Cabell County tops West Virginia overdose death totals in 2017

In 2017, Cabell County EMS crews revived addicts more than 1,800 times. (WCHS/WVAH)

Cabell County ambulances sat at the E.M.S. center Friday ready to head to the next overdose with responders hoping they get there in time to save a life.

Last year they revived addicts more than 1,800 times.

"Those are the ones in which we've resuscitated,” E.M.S. Director Gordon Merry said, “we made a difference so that these people could get help."

152 people weren't so lucky and succumbed to some kind of drug overdose in 2017.

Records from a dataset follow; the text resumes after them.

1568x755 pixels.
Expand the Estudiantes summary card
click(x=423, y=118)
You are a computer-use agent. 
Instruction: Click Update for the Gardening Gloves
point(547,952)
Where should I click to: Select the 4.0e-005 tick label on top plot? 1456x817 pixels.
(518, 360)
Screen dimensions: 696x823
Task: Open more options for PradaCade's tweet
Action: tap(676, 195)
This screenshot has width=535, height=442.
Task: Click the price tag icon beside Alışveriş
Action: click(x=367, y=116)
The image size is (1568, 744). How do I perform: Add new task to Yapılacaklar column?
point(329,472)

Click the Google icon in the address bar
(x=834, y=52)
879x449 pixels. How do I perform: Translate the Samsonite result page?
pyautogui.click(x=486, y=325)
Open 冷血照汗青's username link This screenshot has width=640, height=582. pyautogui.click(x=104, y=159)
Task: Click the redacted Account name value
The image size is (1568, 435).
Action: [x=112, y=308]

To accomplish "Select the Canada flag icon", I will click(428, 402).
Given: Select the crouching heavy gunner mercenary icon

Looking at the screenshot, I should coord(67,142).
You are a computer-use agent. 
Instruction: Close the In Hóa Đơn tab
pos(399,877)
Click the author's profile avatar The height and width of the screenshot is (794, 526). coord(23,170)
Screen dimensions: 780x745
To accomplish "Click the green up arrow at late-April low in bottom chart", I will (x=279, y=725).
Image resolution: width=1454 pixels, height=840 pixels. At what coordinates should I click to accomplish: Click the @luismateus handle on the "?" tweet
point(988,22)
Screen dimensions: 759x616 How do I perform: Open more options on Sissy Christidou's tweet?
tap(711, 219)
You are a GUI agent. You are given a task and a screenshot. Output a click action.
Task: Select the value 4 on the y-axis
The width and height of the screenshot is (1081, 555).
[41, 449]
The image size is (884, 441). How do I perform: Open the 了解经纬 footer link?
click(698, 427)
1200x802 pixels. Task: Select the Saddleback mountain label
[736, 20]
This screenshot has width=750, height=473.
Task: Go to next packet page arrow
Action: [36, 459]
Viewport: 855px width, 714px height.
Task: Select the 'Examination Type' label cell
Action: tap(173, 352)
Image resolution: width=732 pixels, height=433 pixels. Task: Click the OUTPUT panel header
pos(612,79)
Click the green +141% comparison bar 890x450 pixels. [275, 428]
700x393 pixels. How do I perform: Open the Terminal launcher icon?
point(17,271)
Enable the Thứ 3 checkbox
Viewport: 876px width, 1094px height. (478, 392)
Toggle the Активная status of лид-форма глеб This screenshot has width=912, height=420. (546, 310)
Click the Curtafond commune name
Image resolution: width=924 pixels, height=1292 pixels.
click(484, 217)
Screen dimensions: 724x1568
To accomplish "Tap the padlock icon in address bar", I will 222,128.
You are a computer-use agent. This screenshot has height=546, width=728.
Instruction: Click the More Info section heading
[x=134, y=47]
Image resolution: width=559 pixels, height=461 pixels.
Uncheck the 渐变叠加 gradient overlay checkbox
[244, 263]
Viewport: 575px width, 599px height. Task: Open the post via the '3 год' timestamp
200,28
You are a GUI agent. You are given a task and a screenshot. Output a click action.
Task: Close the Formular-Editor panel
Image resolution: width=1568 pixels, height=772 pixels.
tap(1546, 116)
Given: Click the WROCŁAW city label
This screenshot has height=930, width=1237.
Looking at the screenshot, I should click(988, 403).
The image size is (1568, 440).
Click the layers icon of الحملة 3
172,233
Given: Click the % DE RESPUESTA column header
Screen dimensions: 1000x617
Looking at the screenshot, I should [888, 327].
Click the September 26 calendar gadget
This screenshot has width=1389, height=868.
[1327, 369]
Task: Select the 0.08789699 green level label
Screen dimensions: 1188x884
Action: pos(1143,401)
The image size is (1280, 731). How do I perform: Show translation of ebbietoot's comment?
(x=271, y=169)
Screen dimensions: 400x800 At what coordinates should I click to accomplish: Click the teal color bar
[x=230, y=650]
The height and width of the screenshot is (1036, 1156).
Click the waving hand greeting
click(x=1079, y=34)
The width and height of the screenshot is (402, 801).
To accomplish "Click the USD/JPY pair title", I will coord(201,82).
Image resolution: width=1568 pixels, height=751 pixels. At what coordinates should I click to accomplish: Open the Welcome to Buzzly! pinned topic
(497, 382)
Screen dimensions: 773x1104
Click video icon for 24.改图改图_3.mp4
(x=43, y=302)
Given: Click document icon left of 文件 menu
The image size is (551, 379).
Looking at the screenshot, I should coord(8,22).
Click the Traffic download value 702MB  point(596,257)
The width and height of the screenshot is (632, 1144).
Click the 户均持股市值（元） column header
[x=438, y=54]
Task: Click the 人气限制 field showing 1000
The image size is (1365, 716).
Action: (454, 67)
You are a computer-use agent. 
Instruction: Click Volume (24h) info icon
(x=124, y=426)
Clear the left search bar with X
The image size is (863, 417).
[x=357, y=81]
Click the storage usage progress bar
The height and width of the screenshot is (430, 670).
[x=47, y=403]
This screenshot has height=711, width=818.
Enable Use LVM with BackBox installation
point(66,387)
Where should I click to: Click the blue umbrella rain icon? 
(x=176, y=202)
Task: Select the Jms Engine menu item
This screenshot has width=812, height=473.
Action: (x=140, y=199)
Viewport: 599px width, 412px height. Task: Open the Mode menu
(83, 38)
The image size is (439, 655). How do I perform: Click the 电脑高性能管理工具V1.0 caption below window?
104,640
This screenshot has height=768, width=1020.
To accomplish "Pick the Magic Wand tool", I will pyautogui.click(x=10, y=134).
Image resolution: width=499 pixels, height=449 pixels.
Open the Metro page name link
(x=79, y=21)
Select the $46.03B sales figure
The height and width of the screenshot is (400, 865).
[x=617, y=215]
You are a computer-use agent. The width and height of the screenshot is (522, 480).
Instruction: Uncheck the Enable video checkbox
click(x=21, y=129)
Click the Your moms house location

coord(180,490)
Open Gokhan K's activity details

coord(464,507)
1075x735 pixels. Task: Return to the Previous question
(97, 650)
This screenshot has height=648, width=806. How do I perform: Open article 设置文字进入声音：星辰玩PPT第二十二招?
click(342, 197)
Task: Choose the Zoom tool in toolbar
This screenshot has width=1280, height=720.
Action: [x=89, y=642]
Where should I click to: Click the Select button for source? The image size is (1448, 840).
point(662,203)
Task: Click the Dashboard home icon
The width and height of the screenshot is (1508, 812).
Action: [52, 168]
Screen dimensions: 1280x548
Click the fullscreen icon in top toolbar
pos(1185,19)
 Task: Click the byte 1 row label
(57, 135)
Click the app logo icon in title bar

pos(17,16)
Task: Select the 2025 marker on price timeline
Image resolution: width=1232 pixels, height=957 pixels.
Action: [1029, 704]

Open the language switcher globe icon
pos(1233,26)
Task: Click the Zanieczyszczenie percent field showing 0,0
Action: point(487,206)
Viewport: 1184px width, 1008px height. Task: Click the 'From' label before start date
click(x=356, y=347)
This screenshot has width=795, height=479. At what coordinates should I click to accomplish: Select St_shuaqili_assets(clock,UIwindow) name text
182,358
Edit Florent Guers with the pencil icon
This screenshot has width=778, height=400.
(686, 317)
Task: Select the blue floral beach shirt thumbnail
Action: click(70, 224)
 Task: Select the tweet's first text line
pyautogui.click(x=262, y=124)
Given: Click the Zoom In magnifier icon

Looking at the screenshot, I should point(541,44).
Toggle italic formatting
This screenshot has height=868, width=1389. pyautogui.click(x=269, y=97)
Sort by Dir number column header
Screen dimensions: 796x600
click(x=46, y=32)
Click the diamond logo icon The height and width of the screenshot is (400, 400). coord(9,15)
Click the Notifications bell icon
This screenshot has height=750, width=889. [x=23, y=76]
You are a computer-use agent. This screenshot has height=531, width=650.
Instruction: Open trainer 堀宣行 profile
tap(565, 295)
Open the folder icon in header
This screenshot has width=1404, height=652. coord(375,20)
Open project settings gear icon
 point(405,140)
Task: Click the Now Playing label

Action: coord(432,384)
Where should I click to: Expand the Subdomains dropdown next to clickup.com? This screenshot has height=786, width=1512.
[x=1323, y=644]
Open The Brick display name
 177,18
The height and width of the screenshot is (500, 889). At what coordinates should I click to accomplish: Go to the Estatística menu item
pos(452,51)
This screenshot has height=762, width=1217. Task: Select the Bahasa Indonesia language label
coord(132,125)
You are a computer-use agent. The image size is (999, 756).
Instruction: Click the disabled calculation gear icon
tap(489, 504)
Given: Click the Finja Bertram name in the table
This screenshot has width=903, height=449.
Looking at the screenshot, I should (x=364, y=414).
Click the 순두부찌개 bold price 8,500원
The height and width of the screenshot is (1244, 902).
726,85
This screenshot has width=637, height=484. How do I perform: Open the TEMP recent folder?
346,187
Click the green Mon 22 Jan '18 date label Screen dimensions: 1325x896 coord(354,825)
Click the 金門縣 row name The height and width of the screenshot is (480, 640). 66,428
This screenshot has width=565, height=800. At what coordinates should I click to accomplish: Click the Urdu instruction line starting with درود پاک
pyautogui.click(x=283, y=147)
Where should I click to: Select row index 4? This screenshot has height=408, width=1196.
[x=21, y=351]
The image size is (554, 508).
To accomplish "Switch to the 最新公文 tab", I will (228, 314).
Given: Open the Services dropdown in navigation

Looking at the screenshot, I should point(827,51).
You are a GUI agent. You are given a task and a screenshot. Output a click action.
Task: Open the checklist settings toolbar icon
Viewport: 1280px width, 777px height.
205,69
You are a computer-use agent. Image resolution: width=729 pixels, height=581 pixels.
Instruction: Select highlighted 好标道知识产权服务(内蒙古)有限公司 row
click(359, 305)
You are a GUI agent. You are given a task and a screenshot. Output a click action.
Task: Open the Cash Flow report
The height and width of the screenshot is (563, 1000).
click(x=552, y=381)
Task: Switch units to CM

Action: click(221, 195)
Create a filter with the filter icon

At Recovery Point of Huntington, Kenny Sergent said he knew several of those victims.

Sergent said, since the opiate epidemic kicked into high gear four years ago, he's lost between 20 to 30 friends.

So many, they became commonplace.

"It don't hurt my feelings because it happens all the time,” Sergent said, “it's not no big deal. Just people dying."

Just people dying, he said, including his best friend three years ago.

"If I started thinking about it then, you know, soon as I get over that then another one goes," he said.

724 people died from overdoses across West Virginia last year mostly from fentanyl O.D.

Those numbers will likely go up because December hadn't been tallied and two months worth of deaths are still pending toxicology reports for confirmation.

In Cabell County, Merry said there is a ray of hope.

"I won't say I'm confident,” Merry said, “very optimistic."

He said overdoses dropped by more than 130 in the last quarter of the year hopefully signaling a downturn.

Sergent said to continue the drop and avoid more deaths people need to turn to recovery.

"I used to stand there on the corner and say I'll never be in that place,” he said, “but here I am today. It saved my life."

Merry said he doesn't know why the numbers are dropping, but, whether it's the quick response team, law enforcement, recovery, or all of them, they need to find out what it is and keep it up.